SHORT EXERCISE
Render every line of the material below as a Markdown table with the columns Nr and Line, numbering the rows in order and omitting blank lines.

Records from a data source
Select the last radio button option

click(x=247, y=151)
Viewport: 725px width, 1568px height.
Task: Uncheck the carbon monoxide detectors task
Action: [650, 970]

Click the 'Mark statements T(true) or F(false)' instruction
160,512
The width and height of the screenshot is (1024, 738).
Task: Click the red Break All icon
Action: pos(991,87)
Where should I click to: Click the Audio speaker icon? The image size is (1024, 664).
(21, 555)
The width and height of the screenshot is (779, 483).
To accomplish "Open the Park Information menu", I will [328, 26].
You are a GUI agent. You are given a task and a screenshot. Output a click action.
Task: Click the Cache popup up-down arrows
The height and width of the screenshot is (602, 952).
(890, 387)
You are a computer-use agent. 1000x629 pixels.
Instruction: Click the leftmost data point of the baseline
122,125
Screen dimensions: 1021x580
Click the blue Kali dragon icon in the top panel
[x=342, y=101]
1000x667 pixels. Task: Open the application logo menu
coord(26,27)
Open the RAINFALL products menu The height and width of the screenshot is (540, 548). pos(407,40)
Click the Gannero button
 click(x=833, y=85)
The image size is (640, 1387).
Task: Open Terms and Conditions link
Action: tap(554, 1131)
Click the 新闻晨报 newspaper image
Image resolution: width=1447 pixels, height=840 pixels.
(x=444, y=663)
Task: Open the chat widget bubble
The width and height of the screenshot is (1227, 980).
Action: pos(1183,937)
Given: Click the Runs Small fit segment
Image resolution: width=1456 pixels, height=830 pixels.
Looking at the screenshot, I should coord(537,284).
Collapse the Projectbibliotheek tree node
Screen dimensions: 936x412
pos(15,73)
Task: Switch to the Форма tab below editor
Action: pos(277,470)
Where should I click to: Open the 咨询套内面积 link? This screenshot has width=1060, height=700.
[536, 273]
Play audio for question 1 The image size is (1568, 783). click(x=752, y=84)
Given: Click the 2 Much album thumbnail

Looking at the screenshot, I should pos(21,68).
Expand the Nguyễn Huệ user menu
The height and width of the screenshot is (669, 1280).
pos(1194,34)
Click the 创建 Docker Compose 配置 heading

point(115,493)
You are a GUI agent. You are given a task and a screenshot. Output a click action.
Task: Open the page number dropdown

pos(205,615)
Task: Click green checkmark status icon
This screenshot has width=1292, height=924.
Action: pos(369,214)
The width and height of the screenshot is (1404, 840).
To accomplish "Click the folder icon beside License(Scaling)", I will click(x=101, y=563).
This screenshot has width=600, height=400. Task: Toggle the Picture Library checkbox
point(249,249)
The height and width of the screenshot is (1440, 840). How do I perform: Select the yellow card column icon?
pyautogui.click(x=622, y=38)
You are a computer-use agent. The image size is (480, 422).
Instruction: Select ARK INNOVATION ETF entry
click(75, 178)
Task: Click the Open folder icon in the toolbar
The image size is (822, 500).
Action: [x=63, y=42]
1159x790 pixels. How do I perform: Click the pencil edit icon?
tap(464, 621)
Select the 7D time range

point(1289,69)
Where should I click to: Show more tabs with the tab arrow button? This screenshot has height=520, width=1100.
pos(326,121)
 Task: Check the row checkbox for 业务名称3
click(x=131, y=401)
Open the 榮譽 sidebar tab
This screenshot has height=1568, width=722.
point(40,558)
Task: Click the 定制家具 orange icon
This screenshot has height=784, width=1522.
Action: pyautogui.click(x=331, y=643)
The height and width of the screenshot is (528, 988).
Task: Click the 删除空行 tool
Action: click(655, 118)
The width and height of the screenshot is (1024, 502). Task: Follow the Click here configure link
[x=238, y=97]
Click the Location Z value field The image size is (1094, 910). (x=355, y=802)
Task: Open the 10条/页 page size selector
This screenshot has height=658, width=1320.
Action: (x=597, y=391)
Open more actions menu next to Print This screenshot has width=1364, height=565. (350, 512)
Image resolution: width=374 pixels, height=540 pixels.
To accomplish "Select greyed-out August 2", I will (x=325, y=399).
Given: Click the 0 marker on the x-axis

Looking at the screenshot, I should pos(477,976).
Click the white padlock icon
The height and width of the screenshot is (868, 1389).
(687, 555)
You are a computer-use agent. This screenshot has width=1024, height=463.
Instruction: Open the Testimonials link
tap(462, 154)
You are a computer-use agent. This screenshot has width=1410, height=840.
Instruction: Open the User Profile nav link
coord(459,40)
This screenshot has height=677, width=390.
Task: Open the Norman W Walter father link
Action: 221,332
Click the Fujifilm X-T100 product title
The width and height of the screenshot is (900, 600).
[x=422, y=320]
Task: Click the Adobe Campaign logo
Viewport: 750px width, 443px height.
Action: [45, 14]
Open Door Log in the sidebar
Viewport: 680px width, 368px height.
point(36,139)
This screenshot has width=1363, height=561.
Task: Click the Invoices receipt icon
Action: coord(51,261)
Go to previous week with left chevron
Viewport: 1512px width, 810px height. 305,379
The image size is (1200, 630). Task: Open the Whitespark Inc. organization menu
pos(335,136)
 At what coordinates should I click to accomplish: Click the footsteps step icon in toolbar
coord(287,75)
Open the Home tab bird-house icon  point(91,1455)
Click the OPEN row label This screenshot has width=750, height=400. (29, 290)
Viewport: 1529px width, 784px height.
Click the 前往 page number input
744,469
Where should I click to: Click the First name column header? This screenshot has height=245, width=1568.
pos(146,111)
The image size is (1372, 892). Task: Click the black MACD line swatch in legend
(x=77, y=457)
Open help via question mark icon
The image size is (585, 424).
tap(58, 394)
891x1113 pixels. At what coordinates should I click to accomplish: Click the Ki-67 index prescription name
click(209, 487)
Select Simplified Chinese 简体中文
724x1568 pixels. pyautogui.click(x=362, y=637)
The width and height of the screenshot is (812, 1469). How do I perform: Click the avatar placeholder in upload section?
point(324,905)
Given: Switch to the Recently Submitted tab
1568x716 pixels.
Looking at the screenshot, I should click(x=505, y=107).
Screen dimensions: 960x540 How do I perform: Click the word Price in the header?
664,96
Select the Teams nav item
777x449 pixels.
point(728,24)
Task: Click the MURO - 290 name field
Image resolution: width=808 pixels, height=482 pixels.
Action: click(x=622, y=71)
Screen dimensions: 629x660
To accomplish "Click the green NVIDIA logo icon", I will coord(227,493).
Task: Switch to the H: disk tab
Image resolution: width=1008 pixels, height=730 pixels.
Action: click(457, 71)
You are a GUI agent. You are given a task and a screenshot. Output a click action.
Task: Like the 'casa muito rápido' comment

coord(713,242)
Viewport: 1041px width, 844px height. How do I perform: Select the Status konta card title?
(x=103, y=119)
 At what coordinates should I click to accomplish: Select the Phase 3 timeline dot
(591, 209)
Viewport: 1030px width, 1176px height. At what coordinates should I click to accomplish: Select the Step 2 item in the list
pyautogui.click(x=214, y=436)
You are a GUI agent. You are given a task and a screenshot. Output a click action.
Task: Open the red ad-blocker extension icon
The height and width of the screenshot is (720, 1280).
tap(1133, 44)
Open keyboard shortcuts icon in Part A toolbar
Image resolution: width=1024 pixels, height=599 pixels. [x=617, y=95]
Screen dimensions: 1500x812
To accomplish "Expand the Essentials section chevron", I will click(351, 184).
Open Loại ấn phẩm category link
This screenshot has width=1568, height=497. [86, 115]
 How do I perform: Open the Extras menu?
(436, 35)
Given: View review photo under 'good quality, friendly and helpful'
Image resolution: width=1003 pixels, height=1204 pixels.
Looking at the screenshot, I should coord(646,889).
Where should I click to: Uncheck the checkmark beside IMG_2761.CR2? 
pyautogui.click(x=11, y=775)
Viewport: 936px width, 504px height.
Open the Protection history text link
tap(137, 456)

SOLUTION TO THIS TASK
| Nr | Line |
|---|---|
| 1 | Select the last radio button option |
| 2 | click(x=247, y=151) |
| 3 | Viewport: 725px width, 1568px height. |
| 4 | Task: Uncheck the carbon monoxide detectors task |
| 5 | Action: [650, 970] |
| 6 | Click the 'Mark statements T(true) or F(false)' instruction |
| 7 | 160,512 |
| 8 | The width and height of the screenshot is (1024, 738). |
| 9 | Task: Click the red Break All icon |
| 10 | Action: pos(991,87) |
| 11 | Where should I click to: Click the Audio speaker icon? The image size is (1024, 664). |
| 12 | (21, 555) |
| 13 | The width and height of the screenshot is (779, 483). |
| 14 | To accomplish "Open the Park Information menu", I will [328, 26]. |
| 15 | You are a GUI agent. You are given a task and a screenshot. Output a click action. |
| 16 | Task: Click the Cache popup up-down arrows |
| 17 | The height and width of the screenshot is (602, 952). |
| 18 | (890, 387) |
| 19 | You are a computer-use agent. 1000x629 pixels. |
| 20 | Instruction: Click the leftmost data point of the baseline |
| 21 | 122,125 |
| 22 | Screen dimensions: 1021x580 |
| 23 | Click the blue Kali dragon icon in the top panel |
| 24 | [x=342, y=101] |
| 25 | 1000x667 pixels. Task: Open the application logo menu |
| 26 | coord(26,27) |
| 27 | Open the RAINFALL products menu The height and width of the screenshot is (540, 548). pos(407,40) |
| 28 | Click the Gannero button |
| 29 |  click(x=833, y=85) |
| 30 | The image size is (640, 1387). |
| 31 | Task: Open Terms and Conditions link |
| 32 | Action: tap(554, 1131) |
| 33 | Click the 新闻晨报 newspaper image |
| 34 | Image resolution: width=1447 pixels, height=840 pixels. |
| 35 | (x=444, y=663) |
| 36 | Task: Open the chat widget bubble |
| 37 | The width and height of the screenshot is (1227, 980). |
| 38 | Action: pos(1183,937) |
| 39 | Given: Click the Runs Small fit segment |
| 40 | Image resolution: width=1456 pixels, height=830 pixels. |
| 41 | Looking at the screenshot, I should coord(537,284). |
| 42 | Collapse the Projectbibliotheek tree node |
| 43 | Screen dimensions: 936x412 |
| 44 | pos(15,73) |
| 45 | Task: Switch to the Форма tab below editor |
| 46 | Action: pos(277,470) |
| 47 | Where should I click to: Open the 咨询套内面积 link? This screenshot has width=1060, height=700. |
| 48 | [536, 273] |
| 49 | Play audio for question 1 The image size is (1568, 783). click(x=752, y=84) |
| 50 | Given: Click the 2 Much album thumbnail |
| 51 | Looking at the screenshot, I should pos(21,68). |
| 52 | Expand the Nguyễn Huệ user menu |
| 53 | The height and width of the screenshot is (669, 1280). |
| 54 | pos(1194,34) |
| 55 | Click the 创建 Docker Compose 配置 heading |
| 56 | point(115,493) |
| 57 | You are a GUI agent. You are given a task and a screenshot. Output a click action. |
| 58 | Task: Open the page number dropdown |
| 59 | pos(205,615) |
| 60 | Task: Click green checkmark status icon |
| 61 | This screenshot has width=1292, height=924. |
| 62 | Action: pos(369,214) |
| 63 | The width and height of the screenshot is (1404, 840). |
| 64 | To accomplish "Click the folder icon beside License(Scaling)", I will click(x=101, y=563). |
| 65 | This screenshot has width=600, height=400. Task: Toggle the Picture Library checkbox |
| 66 | point(249,249) |
| 67 | The height and width of the screenshot is (1440, 840). How do I perform: Select the yellow card column icon? |
| 68 | pyautogui.click(x=622, y=38) |
| 69 | You are a computer-use agent. The image size is (480, 422). |
| 70 | Instruction: Select ARK INNOVATION ETF entry |
| 71 | click(75, 178) |
| 72 | Task: Click the Open folder icon in the toolbar |
| 73 | The image size is (822, 500). |
| 74 | Action: [x=63, y=42] |
| 75 | 1159x790 pixels. How do I perform: Click the pencil edit icon? |
| 76 | tap(464, 621) |
| 77 | Select the 7D time range |
| 78 | point(1289,69) |
| 79 | Where should I click to: Show more tabs with the tab arrow button? This screenshot has height=520, width=1100. |
| 80 | pos(326,121) |
| 81 |  Task: Check the row checkbox for 业务名称3 |
| 82 | click(x=131, y=401) |
| 83 | Open the 榮譽 sidebar tab |
| 84 | This screenshot has height=1568, width=722. |
| 85 | point(40,558) |
| 86 | Task: Click the 定制家具 orange icon |
| 87 | This screenshot has height=784, width=1522. |
| 88 | Action: pyautogui.click(x=331, y=643) |
| 89 | The height and width of the screenshot is (528, 988). |
| 90 | Task: Click the 删除空行 tool |
| 91 | Action: click(655, 118) |
| 92 | The width and height of the screenshot is (1024, 502). Task: Follow the Click here configure link |
| 93 | [x=238, y=97] |
| 94 | Click the Location Z value field The image size is (1094, 910). (x=355, y=802) |
| 95 | Task: Open the 10条/页 page size selector |
| 96 | This screenshot has height=658, width=1320. |
| 97 | Action: (x=597, y=391) |
| 98 | Open more actions menu next to Print This screenshot has width=1364, height=565. (350, 512) |
| 99 | Image resolution: width=374 pixels, height=540 pixels. |
| 100 | To accomplish "Select greyed-out August 2", I will (x=325, y=399). |
| 101 | Given: Click the 0 marker on the x-axis |
| 102 | Looking at the screenshot, I should pos(477,976). |
| 103 | Click the white padlock icon |
| 104 | The height and width of the screenshot is (868, 1389). |
| 105 | (687, 555) |
| 106 | You are a computer-use agent. This screenshot has width=1024, height=463. |
| 107 | Instruction: Open the Testimonials link |
| 108 | tap(462, 154) |
| 109 | You are a computer-use agent. This screenshot has width=1410, height=840. |
| 110 | Instruction: Open the User Profile nav link |
| 111 | coord(459,40) |
| 112 | This screenshot has height=677, width=390. |
| 113 | Task: Open the Norman W Walter father link |
| 114 | Action: 221,332 |
| 115 | Click the Fujifilm X-T100 product title |
| 116 | The width and height of the screenshot is (900, 600). |
| 117 | [x=422, y=320] |
| 118 | Task: Click the Adobe Campaign logo |
| 119 | Viewport: 750px width, 443px height. |
| 120 | Action: [45, 14] |
| 121 | Open Door Log in the sidebar |
| 122 | Viewport: 680px width, 368px height. |
| 123 | point(36,139) |
| 124 | This screenshot has width=1363, height=561. |
| 125 | Task: Click the Invoices receipt icon |
| 126 | Action: coord(51,261) |
| 127 | Go to previous week with left chevron |
| 128 | Viewport: 1512px width, 810px height. 305,379 |
| 129 | The image size is (1200, 630). Task: Open the Whitespark Inc. organization menu |
| 130 | pos(335,136) |
| 131 |  At what coordinates should I click to accomplish: Click the footsteps step icon in toolbar |
| 132 | coord(287,75) |
| 133 | Open the Home tab bird-house icon  point(91,1455) |
| 134 | Click the OPEN row label This screenshot has width=750, height=400. (29, 290) |
| 135 | Viewport: 1529px width, 784px height. |
| 136 | Click the 前往 page number input |
| 137 | 744,469 |
| 138 | Where should I click to: Click the First name column header? This screenshot has height=245, width=1568. |
| 139 | pos(146,111) |
| 140 | The image size is (1372, 892). Task: Click the black MACD line swatch in legend |
| 141 | (x=77, y=457) |
| 142 | Open help via question mark icon |
| 143 | The image size is (585, 424). |
| 144 | tap(58, 394) |
| 145 | 891x1113 pixels. At what coordinates should I click to accomplish: Click the Ki-67 index prescription name |
| 146 | click(209, 487) |
| 147 | Select Simplified Chinese 简体中文 |
| 148 | 724x1568 pixels. pyautogui.click(x=362, y=637) |
| 149 | The width and height of the screenshot is (812, 1469). How do I perform: Click the avatar placeholder in upload section? |
| 150 | point(324,905) |
| 151 | Given: Switch to the Recently Submitted tab |
| 152 | 1568x716 pixels. |
| 153 | Looking at the screenshot, I should click(x=505, y=107). |
| 154 | Screen dimensions: 960x540 How do I perform: Click the word Price in the header? |
| 155 | 664,96 |
| 156 | Select the Teams nav item |
| 157 | 777x449 pixels. |
| 158 | point(728,24) |
| 159 | Task: Click the MURO - 290 name field |
| 160 | Image resolution: width=808 pixels, height=482 pixels. |
| 161 | Action: click(x=622, y=71) |
| 162 | Screen dimensions: 629x660 |
| 163 | To accomplish "Click the green NVIDIA logo icon", I will coord(227,493). |
| 164 | Task: Switch to the H: disk tab |
| 165 | Image resolution: width=1008 pixels, height=730 pixels. |
| 166 | Action: click(457, 71) |
| 167 | You are a GUI agent. You are given a task and a screenshot. Output a click action. |
| 168 | Task: Like the 'casa muito rápido' comment |
| 169 | coord(713,242) |
| 170 | Viewport: 1041px width, 844px height. How do I perform: Select the Status konta card title? |
| 171 | (x=103, y=119) |
| 172 |  At what coordinates should I click to accomplish: Select the Phase 3 timeline dot |
| 173 | (591, 209) |
| 174 | Viewport: 1030px width, 1176px height. At what coordinates should I click to accomplish: Select the Step 2 item in the list |
| 175 | pyautogui.click(x=214, y=436) |
| 176 | You are a GUI agent. You are given a task and a screenshot. Output a click action. |
| 177 | Task: Open the red ad-blocker extension icon |
| 178 | The height and width of the screenshot is (720, 1280). |
| 179 | tap(1133, 44) |
| 180 | Open keyboard shortcuts icon in Part A toolbar |
| 181 | Image resolution: width=1024 pixels, height=599 pixels. [x=617, y=95] |
| 182 | Screen dimensions: 1500x812 |
| 183 | To accomplish "Expand the Essentials section chevron", I will click(351, 184). |
| 184 | Open Loại ấn phẩm category link |
| 185 | This screenshot has width=1568, height=497. [86, 115] |
| 186 |  How do I perform: Open the Extras menu? |
| 187 | (436, 35) |
| 188 | Given: View review photo under 'good quality, friendly and helpful' |
| 189 | Image resolution: width=1003 pixels, height=1204 pixels. |
| 190 | Looking at the screenshot, I should coord(646,889). |
| 191 | Where should I click to: Uncheck the checkmark beside IMG_2761.CR2?  |
| 192 | pyautogui.click(x=11, y=775) |
| 193 | Viewport: 936px width, 504px height. |
| 194 | Open the Protection history text link |
| 195 | tap(137, 456) |